**Data section:**
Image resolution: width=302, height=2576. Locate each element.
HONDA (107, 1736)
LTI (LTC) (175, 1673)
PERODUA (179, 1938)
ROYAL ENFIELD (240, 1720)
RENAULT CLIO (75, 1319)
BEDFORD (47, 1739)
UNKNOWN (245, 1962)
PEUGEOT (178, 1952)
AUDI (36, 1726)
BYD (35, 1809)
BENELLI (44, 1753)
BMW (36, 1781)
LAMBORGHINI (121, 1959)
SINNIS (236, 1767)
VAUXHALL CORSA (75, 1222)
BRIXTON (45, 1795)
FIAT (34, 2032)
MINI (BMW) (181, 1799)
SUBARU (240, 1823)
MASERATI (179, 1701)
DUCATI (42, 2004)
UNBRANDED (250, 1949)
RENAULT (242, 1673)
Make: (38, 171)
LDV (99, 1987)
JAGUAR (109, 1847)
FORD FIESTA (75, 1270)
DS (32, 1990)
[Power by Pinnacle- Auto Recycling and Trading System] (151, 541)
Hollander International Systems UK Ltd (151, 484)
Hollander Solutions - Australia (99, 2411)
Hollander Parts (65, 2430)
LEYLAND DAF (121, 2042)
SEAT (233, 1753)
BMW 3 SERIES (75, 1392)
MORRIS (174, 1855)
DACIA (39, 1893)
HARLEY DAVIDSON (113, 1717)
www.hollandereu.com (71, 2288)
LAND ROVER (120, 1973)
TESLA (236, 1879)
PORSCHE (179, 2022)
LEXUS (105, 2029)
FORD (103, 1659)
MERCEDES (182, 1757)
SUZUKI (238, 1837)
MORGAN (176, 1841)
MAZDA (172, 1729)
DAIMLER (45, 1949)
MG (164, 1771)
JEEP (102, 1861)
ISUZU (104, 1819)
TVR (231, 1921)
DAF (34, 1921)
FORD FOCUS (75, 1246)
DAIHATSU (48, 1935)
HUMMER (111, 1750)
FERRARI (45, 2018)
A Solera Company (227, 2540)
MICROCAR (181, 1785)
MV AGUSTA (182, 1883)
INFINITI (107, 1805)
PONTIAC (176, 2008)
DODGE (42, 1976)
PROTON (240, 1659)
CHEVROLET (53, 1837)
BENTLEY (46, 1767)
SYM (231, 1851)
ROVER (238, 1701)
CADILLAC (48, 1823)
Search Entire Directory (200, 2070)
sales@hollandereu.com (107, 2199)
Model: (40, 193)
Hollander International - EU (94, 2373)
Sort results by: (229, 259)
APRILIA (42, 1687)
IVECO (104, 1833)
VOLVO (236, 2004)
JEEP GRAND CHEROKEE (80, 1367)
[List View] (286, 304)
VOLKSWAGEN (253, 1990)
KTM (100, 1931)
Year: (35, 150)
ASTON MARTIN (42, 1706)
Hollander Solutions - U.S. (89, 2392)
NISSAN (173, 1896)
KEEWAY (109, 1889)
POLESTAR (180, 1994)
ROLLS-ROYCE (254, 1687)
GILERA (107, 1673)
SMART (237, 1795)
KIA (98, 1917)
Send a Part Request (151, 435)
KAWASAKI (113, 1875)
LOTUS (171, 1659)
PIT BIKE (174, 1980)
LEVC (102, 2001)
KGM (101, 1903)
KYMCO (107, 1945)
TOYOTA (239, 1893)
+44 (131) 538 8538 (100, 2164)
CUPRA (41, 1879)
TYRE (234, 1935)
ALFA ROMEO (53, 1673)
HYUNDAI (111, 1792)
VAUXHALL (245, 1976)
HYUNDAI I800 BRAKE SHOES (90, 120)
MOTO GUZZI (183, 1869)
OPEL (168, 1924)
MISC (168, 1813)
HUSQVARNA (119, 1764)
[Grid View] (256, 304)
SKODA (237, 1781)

**Task to carry out:** Looking back over the data above, restate word for word the lines that begin at the line with "PORSCHE (179, 2022)" and end at the line with "JEEP GRAND CHEROKEE (80, 1367)", inclusive.

**Result for this task:**
PORSCHE (179, 2022)
LEXUS (105, 2029)
FORD (103, 1659)
MERCEDES (182, 1757)
SUZUKI (238, 1837)
MORGAN (176, 1841)
MAZDA (172, 1729)
DAIMLER (45, 1949)
MG (164, 1771)
JEEP (102, 1861)
ISUZU (104, 1819)
TVR (231, 1921)
DAF (34, 1921)
FORD FOCUS (75, 1246)
DAIHATSU (48, 1935)
HUMMER (111, 1750)
FERRARI (45, 2018)
A Solera Company (227, 2540)
MICROCAR (181, 1785)
MV AGUSTA (182, 1883)
INFINITI (107, 1805)
PONTIAC (176, 2008)
DODGE (42, 1976)
PROTON (240, 1659)
CHEVROLET (53, 1837)
BENTLEY (46, 1767)
SYM (231, 1851)
ROVER (238, 1701)
CADILLAC (48, 1823)
Search Entire Directory (200, 2070)
sales@hollandereu.com (107, 2199)
Model: (40, 193)
Hollander International - EU (94, 2373)
Sort results by: (229, 259)
APRILIA (42, 1687)
IVECO (104, 1833)
VOLVO (236, 2004)
JEEP GRAND CHEROKEE (80, 1367)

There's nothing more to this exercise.